Molly's Game

First Hit:  Although a very interesting story, I felt pummeled by the constant voice overs and rapid fire conversational tone of most of the scenes.

This is a powerful and interesting story about a young woman who had a promising career in ski racing, but because of an injury, headed to California to clear her head and ended up running a gambling operation.

Molly Bloom (Jessica Chastain) was raised by her father, Larry (Kevin Costner), to be competitive and self-reliant at whatever she did. He was her primary ski coach and was a well-respected psychologist and pushed her with little mercy. There are numerous scenes in the film to help set-up this important dynamic.

When Molly leaves the skiing scene and heads to CA, she is doing it to relax, save some money and get her head together before she heads to law school. However, she ends up working for Dean Keith (Jeremy Strong) who is a small time real estate developer who happens to have a gambling problem as well. To make money, Keith holds gambling nights and invites Hollywood stars to his games. One such person, Player X (Michael Cera), plays well, wins often and likes to destroy his opponents. The games start out as cash games with the buy-in being $10K per player.

Keith tells Molly to set-up and run the games while he participates as one of the players. She gets really good tips from the players which far exceeds what she makes as a waitress and working for Keith’s real estate firm.

At one point Keith decides he cannot afford to pay Molly for her employment work and tells her to subsist on her tips from the running the games. She decides to run her own games when Keith fires her.

She becomes the "go-to" person for holding these card games. She knows that as long as she doesn’t take a skim/draw from the table it is all legal. However, some of her clients don’t have the cash and she ends up carrying them. So to protect herself she begins to skim from the table stakes which means that what she’s doing is now illegal.

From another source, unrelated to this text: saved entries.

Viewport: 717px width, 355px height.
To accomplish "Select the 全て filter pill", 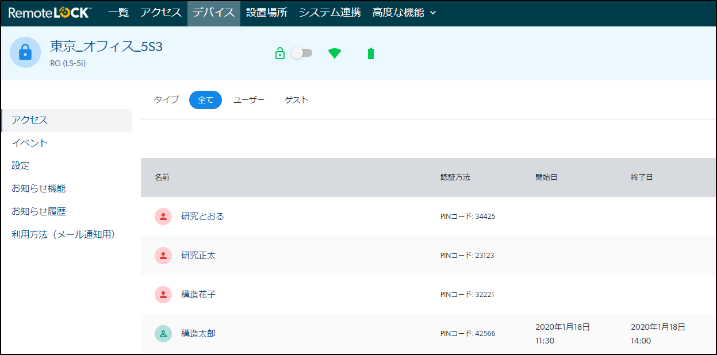I will point(205,99).
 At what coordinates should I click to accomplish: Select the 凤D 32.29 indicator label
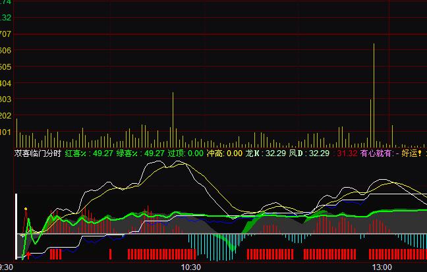(x=309, y=153)
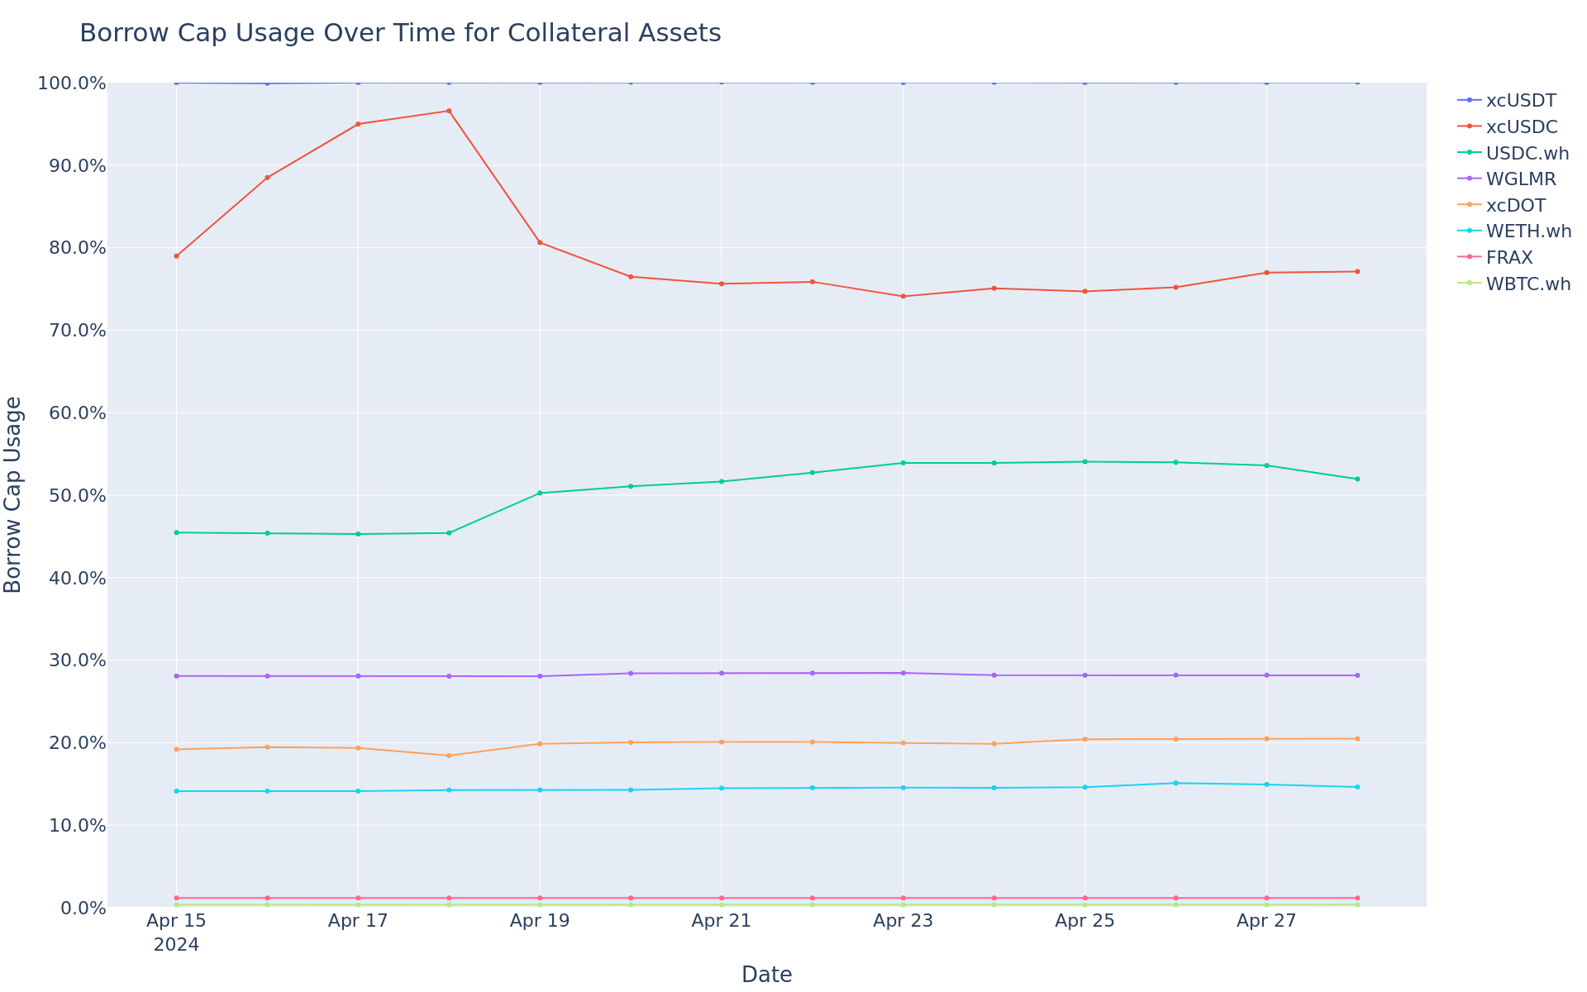Click WGLMR data point on Apr 23
The height and width of the screenshot is (992, 1587).
(903, 673)
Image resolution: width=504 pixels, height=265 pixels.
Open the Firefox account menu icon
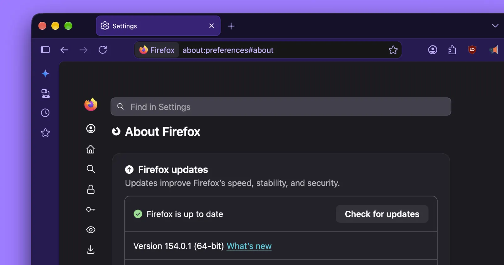pos(432,50)
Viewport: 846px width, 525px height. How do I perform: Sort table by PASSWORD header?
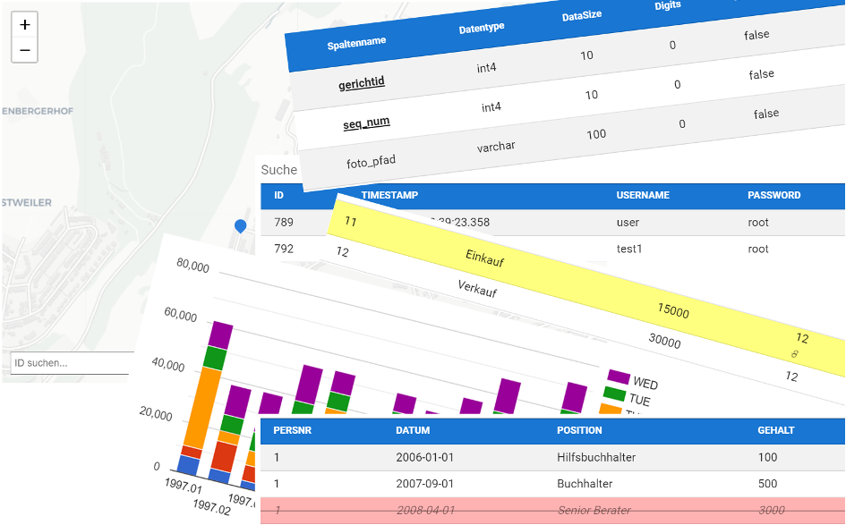tap(773, 195)
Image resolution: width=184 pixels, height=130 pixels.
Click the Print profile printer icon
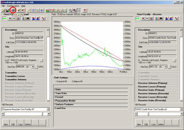pos(13,11)
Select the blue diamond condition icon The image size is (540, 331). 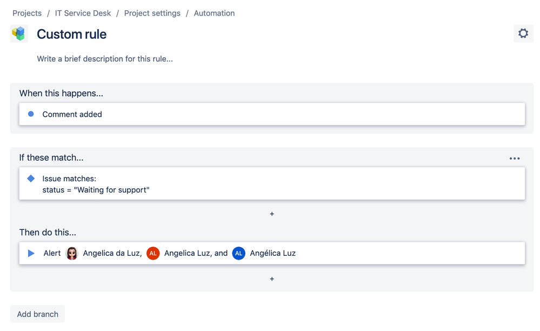click(31, 178)
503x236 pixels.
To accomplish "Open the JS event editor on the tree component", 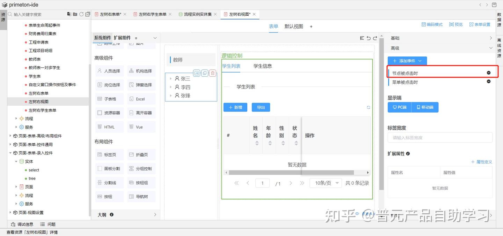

When she opens a game in New York City, with $250K buy-ins, the Russians become players and this is when the shit hits the fan. The FBI is looking to see how the Russians are laundering money and they suspect Molly is doing this. When they raid her home as well as many of the other player’s homes, Molly refuses to give up any names. Because she’s facing huge prison sentence, she hires Charlie Jaffey (Idris Elba) to defend her.

Much of the film uses Molly and Charlie’s meetings as a jumping off point for viewing past scenes. During these flashbacks, Molly does voice overs to set-up the scenes. This happens a lot during the film and is generally effective. However, the intense, combative, and defensive way Molly speaks in the voice overs to set up the flashbacks, to Charlie, and to everyone else wore on me and I think the audience as well.

It became almost affrontive and I found myself wanting to tell Molly to take a break, breath and tell me what’s going on.

At the end when her father, Larry, comes back into the picture and they have three years of therapy in three minutes, Molly finally breathes.

Chastain was very strong as Molly. I felt Molly’s drive through her. Elba was also very strong as Molly’s attorney. His own intense nature was equally matched with Chastain’s. Strong was excellent as the semi-slimy guy who took advantage of Molly and got his comeuppance. Cera was great as Player X. His inner intelligence and drive to win and make people feel their losses was excellent. Costner was wonderful as the father and the scene of them during the three-minute therapy session where he will give the answers she’s looking for was perfect. Aaron Sorkin wrote and directed this story with an edge that didn’t quite work for me. The rapid fire conversational tone, eventually wore me down and pushed me away from the film.

Overall:  I loved the story and didn’t like the rapid fire beating I took to get the story.